In 1859, Southern University opened with 52 students—many of whom left two years later to fight in the Civil War, which left the institution depleted. A decade after its founding, only 28 students remained. But, under a renewed commitment by Methodist leadership, Southern University rose again, building to 238 students in 1889 and graduating its first woman in 1897.
A year later and about 100 miles away, the North Alabama Conference College opened on a hilltop west of the young city of Birmingham; in 1906, the school changed its name to Birmingham College. The school began to flourish—the first of six BSC Rhodes Scholars was named in 1910—but, in an echo of Southern University, the United States’ entry into World War I depleted the student body.
On May 30, 1918, Southern University merged with Birmingham College on that hilltop location—the same referred to in the college’s alma mater:
“On the city's western border
Reared against the sky,
Proudly stands our alma mater
As the years go by.”
In 1921, U.S. President Warren Harding inaugurated Guy Snavely as the newest president of Birmingham-Southern College. Snavely set about—and succeeded—building the finest undergraduate institution in the state. In 1931, for the college’s 75th anniversary celebrations, Stockham Hall was built; 1935, the undefeated BSC football team won the Dixie Conference; in 1927, the college received the state’s second Phi Beta Kappa chapter, which it still holds.
But once again, war changed the face of the college. By the end of 1941, the campus had lost most of its male students and faculty. In future years, BSC would not be sheltered from conflict, both local and national. In 1965, the college enrolled its first black students; some BSC students had previously joined their African-American peers from other institutions to fight for civil rights. College leaders contemplated moving the college out of Birmingham in the 1970s, but then-Pres. Dr. Neal Berte held fast to the vision of the college on the city’s western border—and helped build the institution to a nationally-ranked liberal arts college with an innovative curriculum and a commitment to student success.
Traditions to be proud of:
More than a catchphrase, “Forward, Ever!” is drawn from the third and fourth verses of the college’s alma mater, which are:
“"Forward ever!" Be our watchword;
Conquer and prevail,
Hail to thee our alma mater
BSC, all hail!”
Each spring, on the last day of classes, seniors climb the stairs to the roof of the Berte Humanities Building to ring the college bell to celebrate the completion of their undergraduate academic career. The rooftop--otherwise inaccessible to students--also offers them a bird's-eye view of the academic quad where they've spent their previous years. Once a low-key affair, the bell ringing has become a celebratory moment, with cake and other congratulations for the seniors before they begin their preparation for Commencement.
On their first day at BSC, new students begin their journey by entering Battle Coliseum for Convocation, walking through the faculty--their future professors.

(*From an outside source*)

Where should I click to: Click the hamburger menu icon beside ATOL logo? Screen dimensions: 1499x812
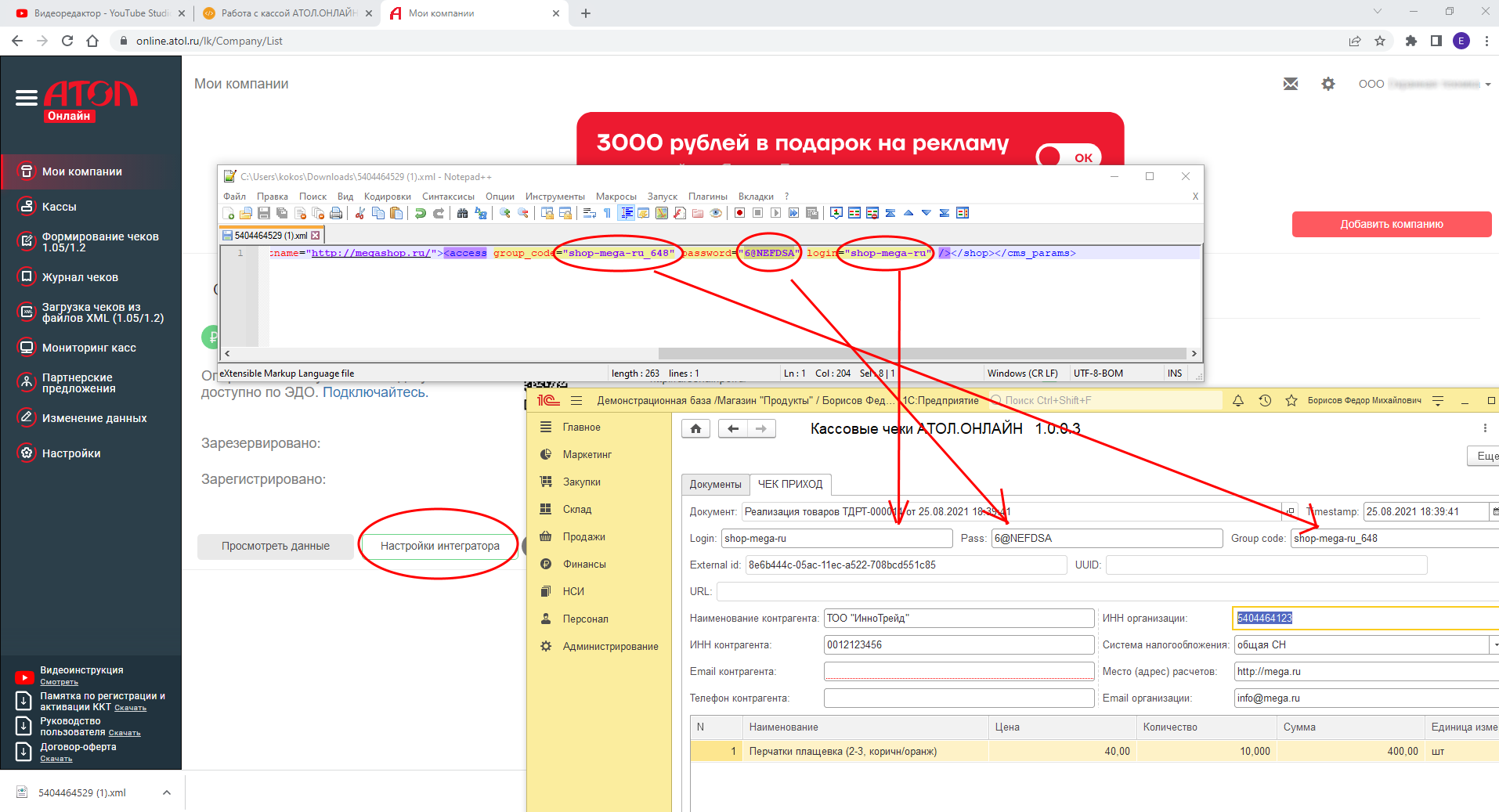coord(27,98)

At Commencement, they complete the circle, exiting through a line of professors who have in that time come to know them well, and who applaud them and offer hugs and high fives.
About the Ginkgo
Walk north on the winding path from Stockham to Munger Memorial Hall any sunny afternoon in fall and you will find a scene that lives in the memory of thousands of Birmingham-Southern graduates—our two golden ginkgoes shimmering against a bold blue sky. The ginkgo tree holds a spot of special honor on the Birmingham-Southern campus, and not for its simple beauty alone.
Darwin called the ginkgo "a living fossil." Ginkgo biloba, the graceful ornamental we know, is the only remaining species of a venerable genus that flourished with the dinosaurs. The ginkgo is said to be the oldest living seed-bearing plant, and, as such, it has become a symbol of longevity and of hope.

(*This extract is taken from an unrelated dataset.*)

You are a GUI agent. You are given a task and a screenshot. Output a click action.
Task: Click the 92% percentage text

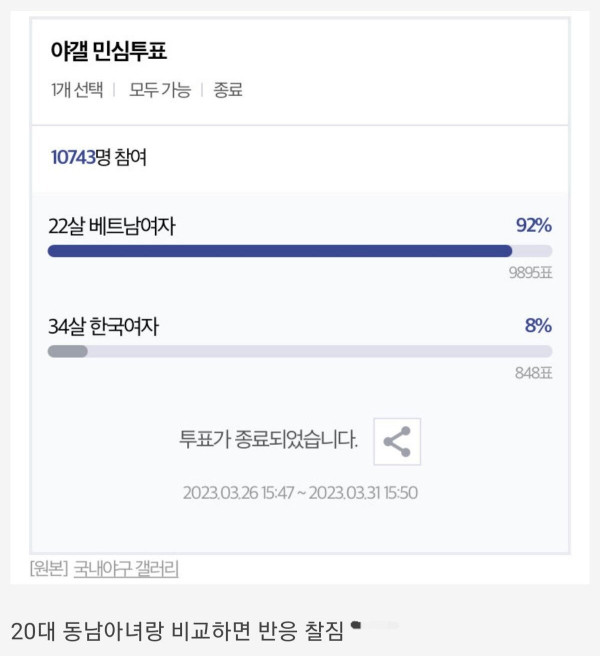(x=534, y=226)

At Birmingham-Southern, our own beloved pair of ginkgoes have been part of the landscape for decades, bearing fruit, providing shade, brightening the skyline with fall and spring color, and passing into local legend. Members of the ’Southern community like to reminisce about the late Dr. John Strohl, a chemistry professor who started dozens of seedlings from our trees and passed them along, becoming our own academic "Johnny Appleseed."
Rooted deep near Munger Hall, these ginkgoes are part of our past and of our future. It seems fitting, then, that the ginkgo—our ginkgoes—should be a symbol of appreciation for that dedication. They grace the Hilltop and represent enduring qualities of generations of Birmingham-Southern alumni—the loyalty and generosity that nurture the continuing mission of our college and assure its success in an uncertain future.